### [INFORMATION PROVIDED]
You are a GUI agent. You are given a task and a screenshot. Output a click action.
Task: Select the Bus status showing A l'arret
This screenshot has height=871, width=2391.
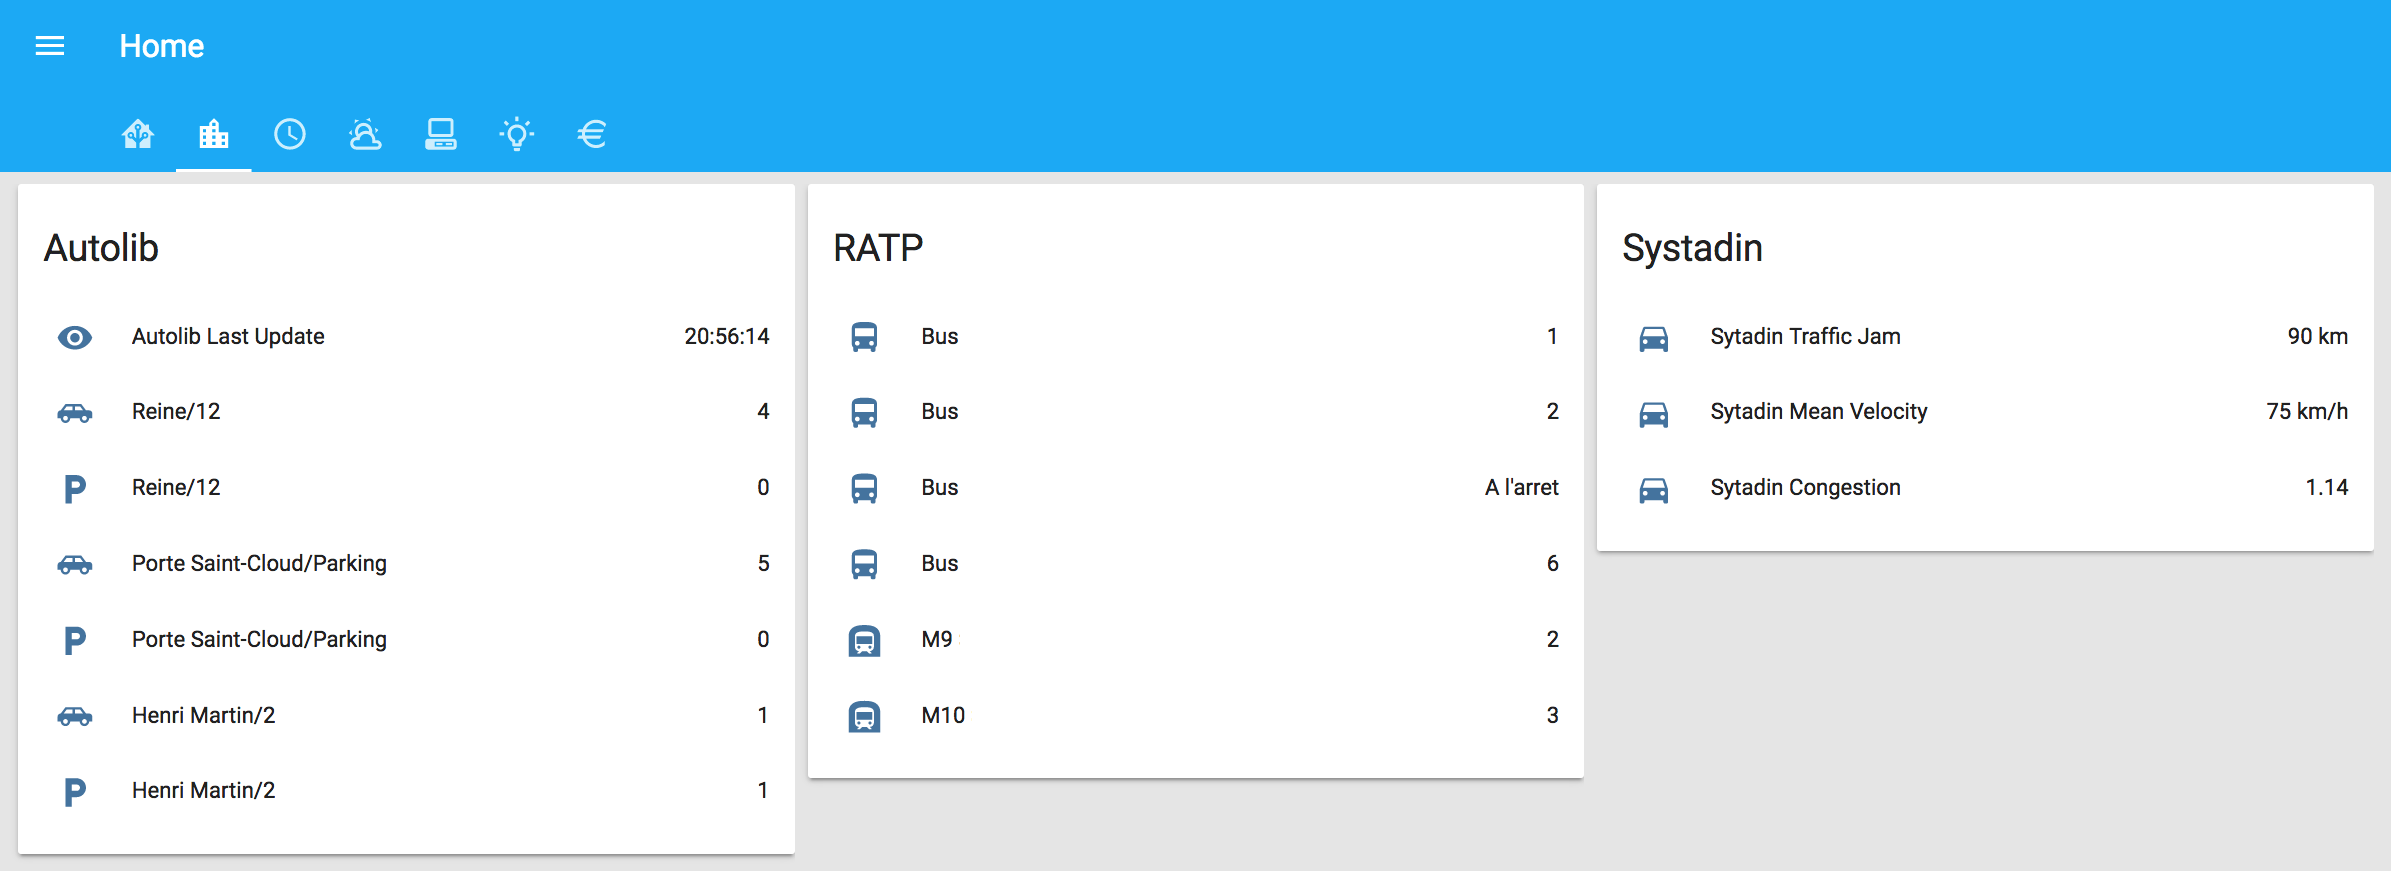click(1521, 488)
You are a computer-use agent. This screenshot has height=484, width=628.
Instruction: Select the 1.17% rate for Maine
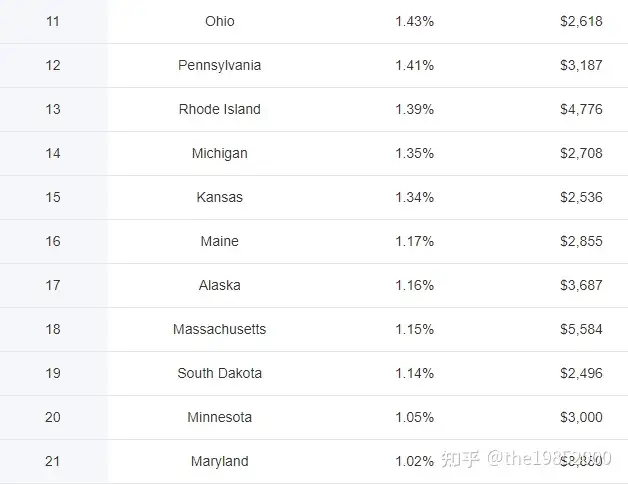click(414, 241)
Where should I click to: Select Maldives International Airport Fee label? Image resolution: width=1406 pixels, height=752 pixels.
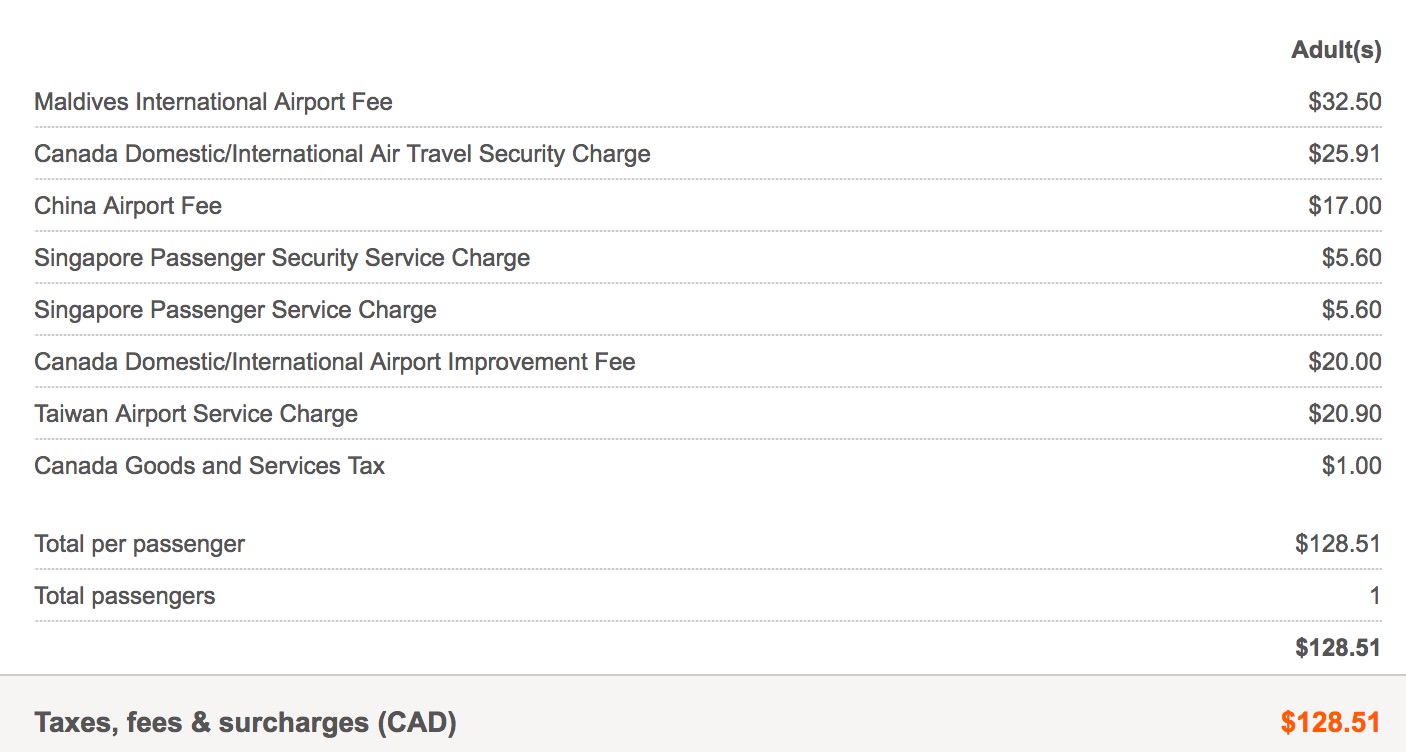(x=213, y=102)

### [EXERCISE REQUIREMENTS]
Excluding pictures, reproduce the listing above exactly as it stands.

### [OUTPUT OF THE EXERCISE]
You are a GUI agent. You are given a task and a screenshot. Output a click action.
Task: Select the Bus status showing A l'arret
This screenshot has height=871, width=2391.
click(1521, 488)
You are a computer-use agent. This screenshot has height=484, width=628.
Instruction: Select the 1.17% rate for Maine
click(414, 241)
Where should I click to: Select Maldives International Airport Fee label? Image resolution: width=1406 pixels, height=752 pixels.
(x=213, y=102)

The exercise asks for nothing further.